In a further improvement, the collecting module comprises a single chip microcomputer, an optocoupler chip OC, a resistor R-R, a capacitor C-C, an EC, a diode D-21, a D-D and a voltage regulator tube, wherein pins 1 of the single chip microcomputer are respectively connected with a first end of the resistor R, a first end of the capacitor C, a second end of the C, a cathode of the diode D and an anode of the D, pins 3 are respectively connected with a first end of the resistor R, a second end of the R, a first end of the capacitor C, a second end of the C, a cathode of the diode D and an anode of the D, pins 8 are respectively connected with a second end of the resistor R, a second end of the C, an anode of the diode D and an, the second end of the C60 is respectively connected with the second end of the R29 and the acquisition module, and the 6 pins of the singlechip are respectively connected with the first end of the capacitor C58, the first ends of the C60-C62, C44 and C45 and the cathodes of the diodes D28 and D20; the 2 pins of the voltage-stabilizing tube are respectively connected with the 8 pins of the singlechip, the first ends of EC1 and EC2, the first end of C64, the first end of C47, the first end of C48, the first end of R33 and the anode of a diode D29; pins 3 of the voltage regulator tube are respectively connected with a pin 6 of the main control single chip microcomputer, a second end of the EC2, a second end of the C47, a second end of the C48 and a cathode of the diode D29, and pins 1 of the voltage regulator tube are respectively connected with a second end of the EC1, a second end of the C64 and a second end of the R33; a pin 1 of the optical coupling chip OC1 is connected with a pin 6 of the singlechip through R32, and a pin 3 of the optical coupling chip OC1 is connected with a pin 10 of the singlechip; a pin 4 of the optical coupler chip OC1 is grounded, a pin 5 is connected with the first end of the connecting resistor R22, and a pin 6 is connected with VCC for power supply; pin 6 is also grounded through parallel C63 and C46.
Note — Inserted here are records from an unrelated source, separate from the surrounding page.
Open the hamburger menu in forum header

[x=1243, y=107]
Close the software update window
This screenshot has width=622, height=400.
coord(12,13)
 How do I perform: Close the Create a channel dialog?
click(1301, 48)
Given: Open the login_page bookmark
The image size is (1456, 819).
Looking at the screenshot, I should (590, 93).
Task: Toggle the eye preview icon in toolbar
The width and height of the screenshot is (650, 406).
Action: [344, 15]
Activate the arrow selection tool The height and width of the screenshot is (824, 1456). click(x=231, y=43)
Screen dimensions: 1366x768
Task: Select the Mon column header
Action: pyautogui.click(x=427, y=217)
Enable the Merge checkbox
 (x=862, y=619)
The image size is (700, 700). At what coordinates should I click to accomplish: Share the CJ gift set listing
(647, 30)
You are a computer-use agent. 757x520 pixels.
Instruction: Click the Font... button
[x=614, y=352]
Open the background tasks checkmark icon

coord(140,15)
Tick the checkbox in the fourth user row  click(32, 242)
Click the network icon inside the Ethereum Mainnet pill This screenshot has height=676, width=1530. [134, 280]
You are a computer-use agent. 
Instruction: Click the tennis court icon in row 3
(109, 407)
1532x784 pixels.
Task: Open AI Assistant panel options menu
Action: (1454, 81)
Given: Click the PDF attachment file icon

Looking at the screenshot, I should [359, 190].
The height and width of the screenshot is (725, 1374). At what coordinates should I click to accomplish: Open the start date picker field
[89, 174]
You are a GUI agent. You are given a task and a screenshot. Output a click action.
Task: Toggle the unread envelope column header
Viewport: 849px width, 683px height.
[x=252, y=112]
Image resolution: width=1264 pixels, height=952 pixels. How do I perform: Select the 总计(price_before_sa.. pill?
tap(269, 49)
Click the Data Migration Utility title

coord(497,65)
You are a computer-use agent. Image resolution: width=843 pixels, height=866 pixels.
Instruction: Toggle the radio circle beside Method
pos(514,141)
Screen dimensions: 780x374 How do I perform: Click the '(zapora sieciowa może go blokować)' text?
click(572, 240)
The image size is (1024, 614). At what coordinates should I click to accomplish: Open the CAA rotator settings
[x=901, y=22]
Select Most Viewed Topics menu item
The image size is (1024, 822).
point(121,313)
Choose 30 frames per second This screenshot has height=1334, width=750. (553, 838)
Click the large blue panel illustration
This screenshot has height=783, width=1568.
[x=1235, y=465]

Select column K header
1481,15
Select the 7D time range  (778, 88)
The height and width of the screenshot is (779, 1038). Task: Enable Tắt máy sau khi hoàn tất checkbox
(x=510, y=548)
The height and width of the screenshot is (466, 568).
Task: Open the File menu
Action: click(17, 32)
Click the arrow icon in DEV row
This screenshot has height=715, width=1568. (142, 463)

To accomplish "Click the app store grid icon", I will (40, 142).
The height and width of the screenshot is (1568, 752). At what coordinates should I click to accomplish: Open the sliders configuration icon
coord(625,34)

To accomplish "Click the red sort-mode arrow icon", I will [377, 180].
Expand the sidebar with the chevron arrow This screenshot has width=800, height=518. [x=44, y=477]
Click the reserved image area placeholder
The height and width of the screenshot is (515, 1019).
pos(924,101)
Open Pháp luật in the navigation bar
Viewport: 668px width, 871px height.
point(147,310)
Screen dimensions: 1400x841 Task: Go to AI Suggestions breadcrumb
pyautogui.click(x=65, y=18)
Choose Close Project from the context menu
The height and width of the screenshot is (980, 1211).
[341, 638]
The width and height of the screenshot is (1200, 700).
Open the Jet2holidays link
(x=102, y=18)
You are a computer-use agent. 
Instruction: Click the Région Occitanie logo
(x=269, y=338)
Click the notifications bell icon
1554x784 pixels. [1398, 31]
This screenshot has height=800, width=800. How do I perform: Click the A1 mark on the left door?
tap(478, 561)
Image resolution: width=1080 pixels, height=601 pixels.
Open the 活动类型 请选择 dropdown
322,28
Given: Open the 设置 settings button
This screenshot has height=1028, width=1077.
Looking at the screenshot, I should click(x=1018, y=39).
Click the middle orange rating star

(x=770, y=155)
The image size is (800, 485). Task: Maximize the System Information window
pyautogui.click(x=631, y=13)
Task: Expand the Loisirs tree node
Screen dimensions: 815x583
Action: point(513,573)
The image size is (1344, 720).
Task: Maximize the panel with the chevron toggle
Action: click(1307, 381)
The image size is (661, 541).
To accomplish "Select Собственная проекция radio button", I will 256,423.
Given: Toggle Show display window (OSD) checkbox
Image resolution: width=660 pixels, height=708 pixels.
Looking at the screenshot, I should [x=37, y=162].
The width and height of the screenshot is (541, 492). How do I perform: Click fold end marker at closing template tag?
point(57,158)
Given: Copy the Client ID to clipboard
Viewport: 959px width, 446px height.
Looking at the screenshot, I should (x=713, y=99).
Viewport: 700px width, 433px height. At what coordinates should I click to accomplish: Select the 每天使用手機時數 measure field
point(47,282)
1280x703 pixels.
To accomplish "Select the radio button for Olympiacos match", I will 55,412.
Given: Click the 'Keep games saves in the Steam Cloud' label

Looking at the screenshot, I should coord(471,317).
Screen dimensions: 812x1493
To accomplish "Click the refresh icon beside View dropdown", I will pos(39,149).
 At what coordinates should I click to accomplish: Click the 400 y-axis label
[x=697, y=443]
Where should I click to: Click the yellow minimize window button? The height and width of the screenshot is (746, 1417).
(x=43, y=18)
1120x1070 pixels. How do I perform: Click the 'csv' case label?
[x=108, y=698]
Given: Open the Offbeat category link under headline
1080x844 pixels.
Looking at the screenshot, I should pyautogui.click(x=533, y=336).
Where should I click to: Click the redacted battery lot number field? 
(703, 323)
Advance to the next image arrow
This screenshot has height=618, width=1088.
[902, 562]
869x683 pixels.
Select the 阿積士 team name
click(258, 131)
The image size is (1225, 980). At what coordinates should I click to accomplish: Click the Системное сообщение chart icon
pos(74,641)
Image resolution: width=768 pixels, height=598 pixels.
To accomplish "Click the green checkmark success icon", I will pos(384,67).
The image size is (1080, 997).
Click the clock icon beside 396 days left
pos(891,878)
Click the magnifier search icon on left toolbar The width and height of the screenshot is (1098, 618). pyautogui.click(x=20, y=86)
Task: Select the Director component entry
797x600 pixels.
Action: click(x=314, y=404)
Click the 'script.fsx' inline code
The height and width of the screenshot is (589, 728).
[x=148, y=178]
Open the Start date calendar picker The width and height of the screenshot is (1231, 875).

In a further improvement, the high-voltage power supply module further comprises a driving module, the driving module comprises a diode D22, a diode D23, a diode D24, a diode D25, a capacitor C18, a capacitor C19, and a connector XS3 connected with a fan, connector XS4 and connector XS5 connected with a high-voltage packet, a cathode of a diode D23 is connected with a cathode of a diode D22, a second end of a capacitor C18, a second end of a capacitor C19, a 311 pin of the connector XS3 and a 309 pin of the connector XS4 respectively, an anode of a diode D23 is connected with a cathode of a diode D24 and a 307 pin of the connector XS5 respectively, an anode of a diode D22 is connected with a cathode of a diode D25 and a 306 pin of the connector XS5 respectively, a first end of a C44, a first end of a capacitor C19, an anode of a diode D24, an anode of a diode D25 and a 310 pin of the connector XS3 are connected, and a 310 pin of the connector XS3 is connected with a 308 pin of the connector XS 4.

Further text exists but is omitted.